— Start Input records —

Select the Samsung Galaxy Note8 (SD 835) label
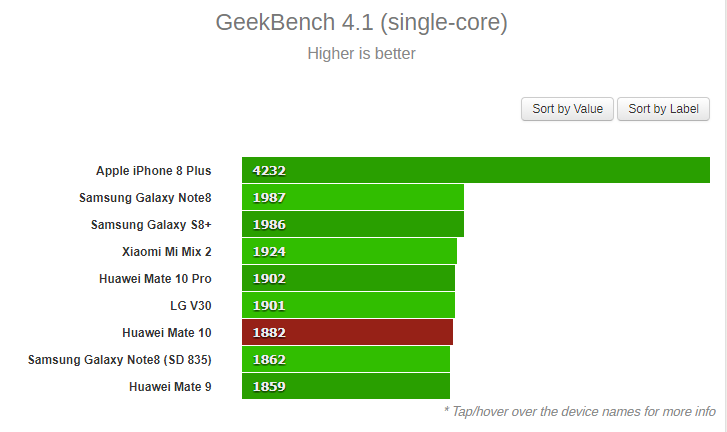Image resolution: width=727 pixels, height=432 pixels. [120, 360]
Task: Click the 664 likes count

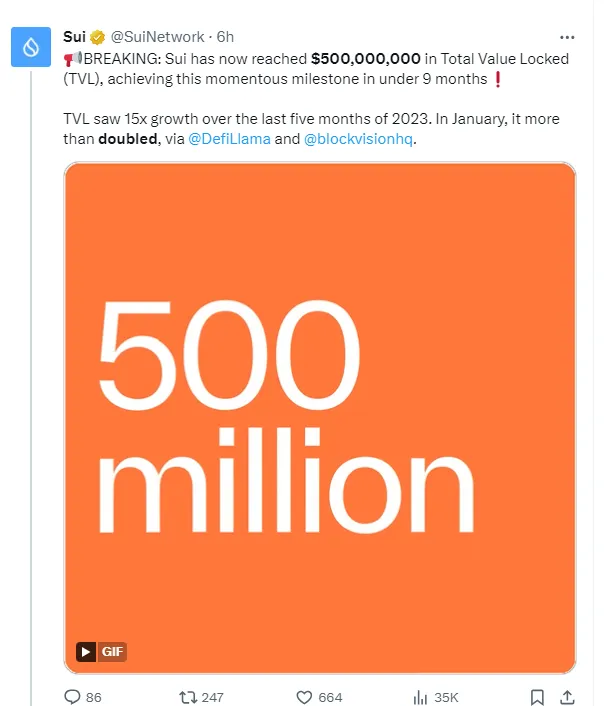Action: tap(330, 697)
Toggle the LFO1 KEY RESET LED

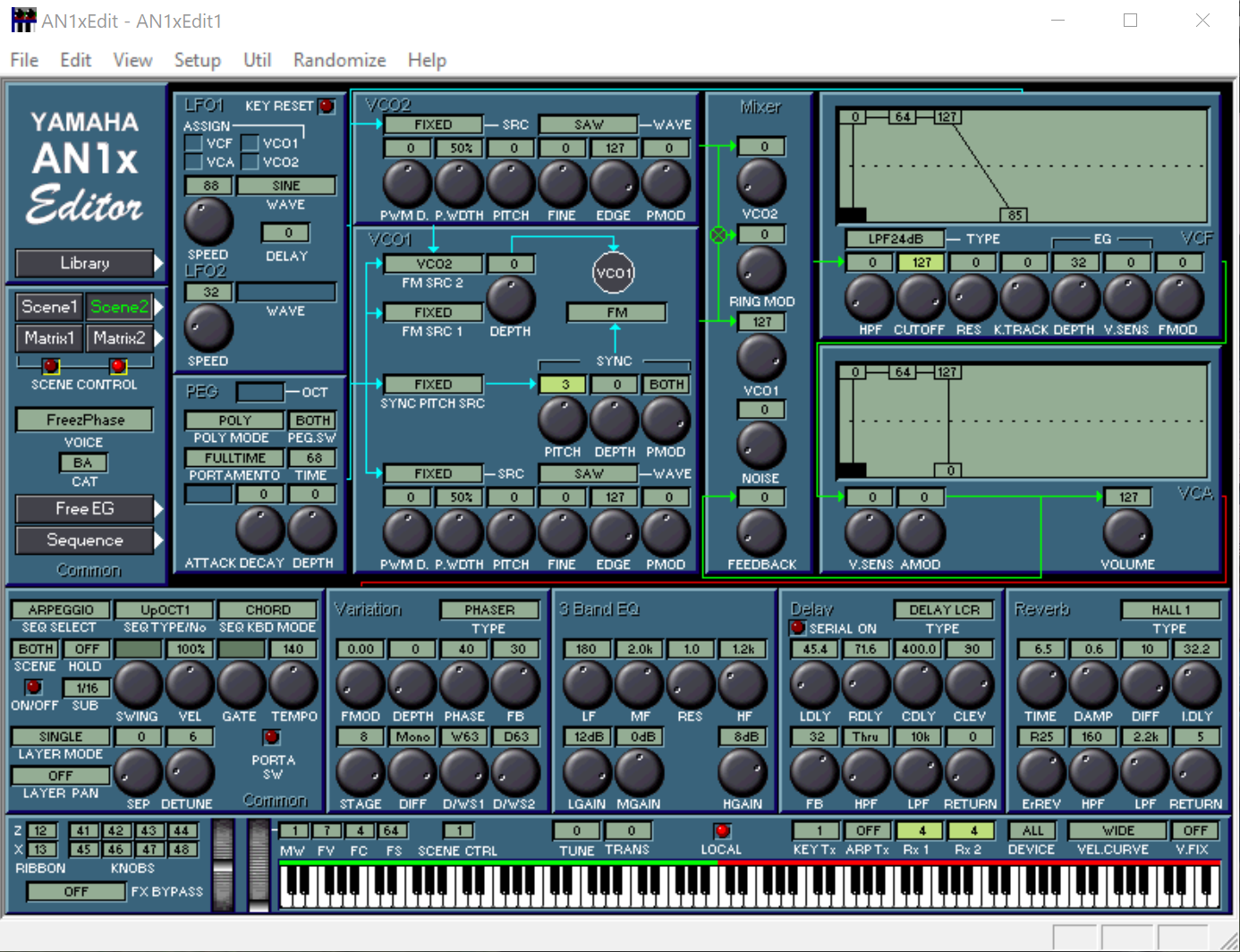click(x=327, y=106)
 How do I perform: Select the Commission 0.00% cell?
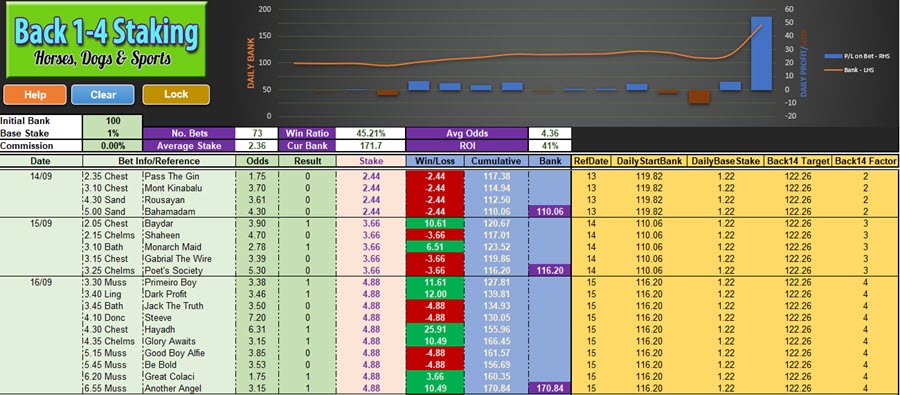(112, 146)
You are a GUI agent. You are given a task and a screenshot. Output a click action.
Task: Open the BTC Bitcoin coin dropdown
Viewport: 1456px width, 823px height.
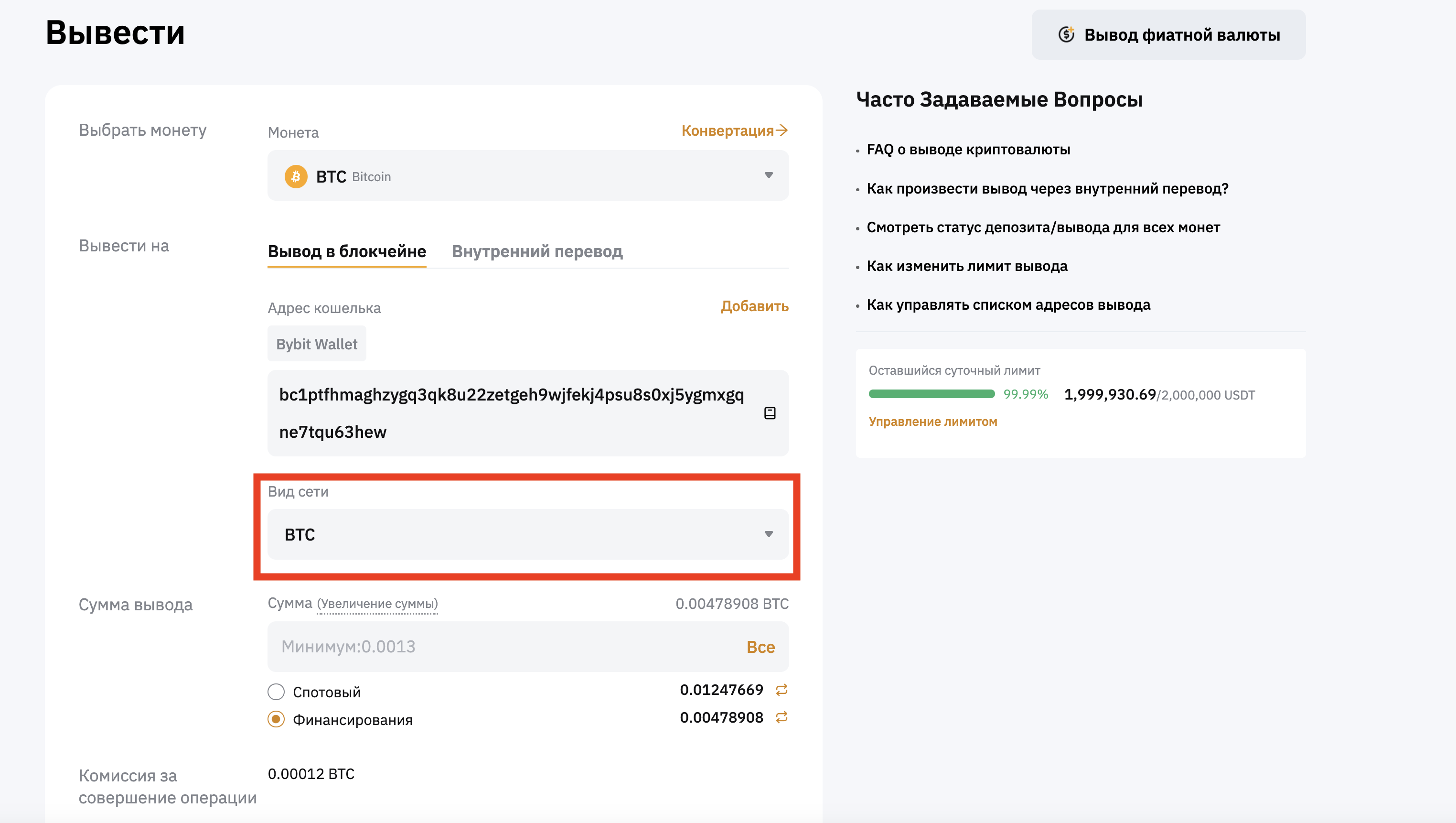tap(527, 176)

— End Input records —

Task description:
Please change "dropdown" to "menu" in the lines above and leave everything else the same. Omit the pictures from your answer.

Final result:
Select the Samsung Galaxy Note8 (SD 835) label
Image resolution: width=727 pixels, height=432 pixels. [120, 360]
Task: Click the 664 likes count

Action: tap(330, 697)
Toggle the LFO1 KEY RESET LED

click(x=327, y=106)
 How do I perform: Select the Commission 0.00% cell?
(112, 146)
You are a GUI agent. You are given a task and a screenshot. Output a click action.
Task: Open the BTC Bitcoin coin menu
Viewport: 1456px width, 823px height.
tap(527, 176)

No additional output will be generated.